La alteración del gusto, durante el tratamiento oncológico con quimioterapia y radioterapia de tumores de otorrino, es un efecto secundario bastante frecuente.
La modificación del sabor de determinados alimentos se produce por daño directo de las papilas gustativas situadas en la lengua y el paladar.
Los pacientes, perciben una disminución en el sabor de determinadas comidas o un gusto metálico o amargo de las mismas sobre todo con alimentos ricos en proteínas, como la carne y pescado.
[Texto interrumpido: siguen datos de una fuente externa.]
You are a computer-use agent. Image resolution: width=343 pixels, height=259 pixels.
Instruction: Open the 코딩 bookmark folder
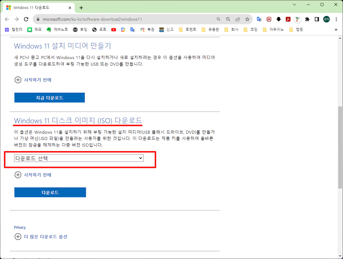[x=251, y=29]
En general, este síntoma desaparece semanas después de finalizar el tratamiento.
Una modificación del gusto puede favorecer que el paciente deje de disfrutar de la comida, incluso, puede resultarle desagradable, contribuyendo a la falta de apetito y la pérdida de peso.
Consejos prácticos
Si este es tu caso, es aconsejable que modifiques determinadas costumbres a la hora de preparar la comida, de tal forma que se minimice el sabor metálico.
Prepara las comidas con buen aspecto y olor agradable.
Si te desagrada el olor mientras cocinas, pide a algún familiar que lo haga en tu lugar.
Realiza enjuagues con agua de manzanilla o bicarbonato antes de comer para limpiar la boca.
Sustituye la carne roja por pollo, pavo, huevos o legumbres, tienen un olor y sabor menos intenso.
En el caso de que tengas sabor metálico, te puede ayudar sustituir los cubiertos habituales por unos de plástico.
Emplea especias suaves en la preparación de las comidas y evita los condimentos muy amargos como el vinagre o limón.
Sirve la comida a temperatura ambiente o frías (desprenden menos olor).